Thank you for clarifying this!
I guess it won't do damage having the Linux emulation active in case any app wants it.



SirDice said:


> All wrong. Use `kld_list="nvidia"` or `kld_list="nvidia-modeset"` (depends on the card and driver version).


My installer will grab and use _the most recent driver_ from the nvidia website available for a particular chipset, which is atm 390.141 for newer cards.
The configuration is done via nvidia-xconfig, so the configuration is exactly the way Nvidia recommends.
_These are configured differently_ than the old packaged 304 and 340 drivers, which my installer will _not_ use, as the current drivers are more reliable.
For legacy cards, the latest according drivers will be downloaded and installed from the Nvidia driver site, i.e. 367, 340, 304, 173, 96 or 71.


----------



## SirDice (Feb 23, 2021)

Snurg said:


> My installer will grab and use _the most recent driver_ from the nvidia website available


Don't. Use the port, x11/nvidia-driver. The reason is that the NVidia driver install _replaces_ a couple of Xorg libraries. The port takes care of this, the nvidia installer doesn't. There's no reason to use the driver from the NVidia website, the port is kept reasonably up to date. And this also registers correctly with the package database. Anything you install outside of this won't be registered.



Snurg said:


> which is atm 390.141 for newer cards.


It's 460.39, which is also the version that's available as a port/package. 390 is a legacy version, x11/nvidia-driver-390.



Snurg said:


> The configuration is done via nvidia-xconfig, so the configuration is exactly the way Nvidia recommends.

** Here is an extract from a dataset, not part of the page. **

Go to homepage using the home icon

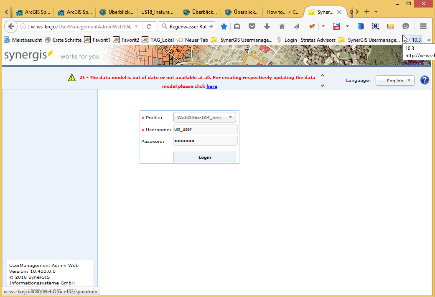[282, 26]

It's not. It's just a tool that generates an old school xorg.conf, which you don't need any more. NVidia doesn't recommend anything in this regard.


----------



## Snurg (Feb 23, 2021)

SirDice said:


> Don't. Use the port, x11/nvidia-driver. The reason is that the NVidia driver install _replaces_ a couple of Xorg libraries. The port takes care of this, the nvidia installer doesn't.


Mhh that is interesting!
Sounds like that this could result in update breakages. Need to look into that, which libs get replaced.
For my the reason not to use the packaged drivers is the higher (i.e. 100%) reliability of the current "original nvidia" drivers regarding suspend/resume.

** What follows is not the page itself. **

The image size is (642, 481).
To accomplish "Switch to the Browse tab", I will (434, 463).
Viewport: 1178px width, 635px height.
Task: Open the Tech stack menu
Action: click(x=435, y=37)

Okay, I will add an option to use the packaged driver if the installed card is supported by it, in case people prefer to use that.


----------



## eternal_noob (Feb 23, 2021)

Snurg said:


> Okay, I will add an option to use the packaged driver if the installed card is supported by it, in case people prefer to use that.

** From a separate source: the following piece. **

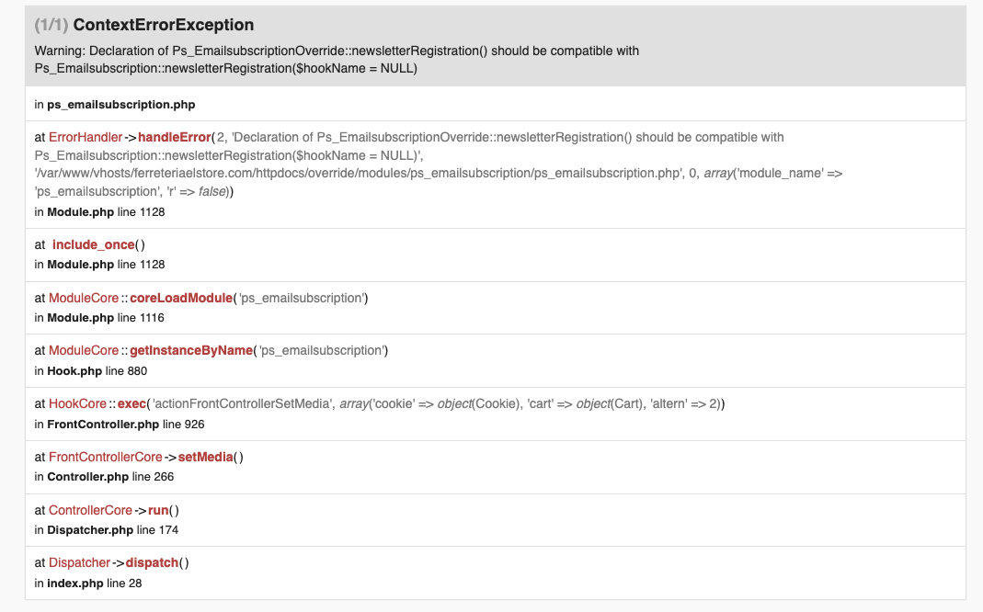Select the FrontControllerCore class name
The width and height of the screenshot is (983, 612).
(x=106, y=457)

This option should be enabled by default. Because


> And this also registers correctly with the package database. Anything you install outside of this won't be registered.



I don't want to run down your effort to write an automated installer but:

Installing packages outside the package database in counterproductive.

You say that it is "tedious, time-consuming and not at all rewarding to manually fill out the gap between bsdinstall and having a working desktop system."
I disagree. It's fun, easy and rewarding because you learn something. And you do it once and then never again.

I quote Trihexagonal


> But I don't see it as a tedious task. I see it as a labor of love, ability and individualism to get my own ground-up custom built FreeBSD desktop complied by me from source and like no other you see in any screenshot.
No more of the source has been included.